Exercise goal
Reproduce the following entries exactly, leaving nothing out.

··· Material for this exercise

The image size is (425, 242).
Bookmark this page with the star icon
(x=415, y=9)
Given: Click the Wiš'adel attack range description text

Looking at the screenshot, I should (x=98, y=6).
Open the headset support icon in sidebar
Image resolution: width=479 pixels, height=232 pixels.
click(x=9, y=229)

······

Solution for this task
The image size is (425, 242).
Bookmark this page with the star icon
(x=415, y=9)
Given: Click the Wiš'adel attack range description text

Looking at the screenshot, I should (x=98, y=6).
Open the headset support icon in sidebar
Image resolution: width=479 pixels, height=232 pixels.
click(x=9, y=229)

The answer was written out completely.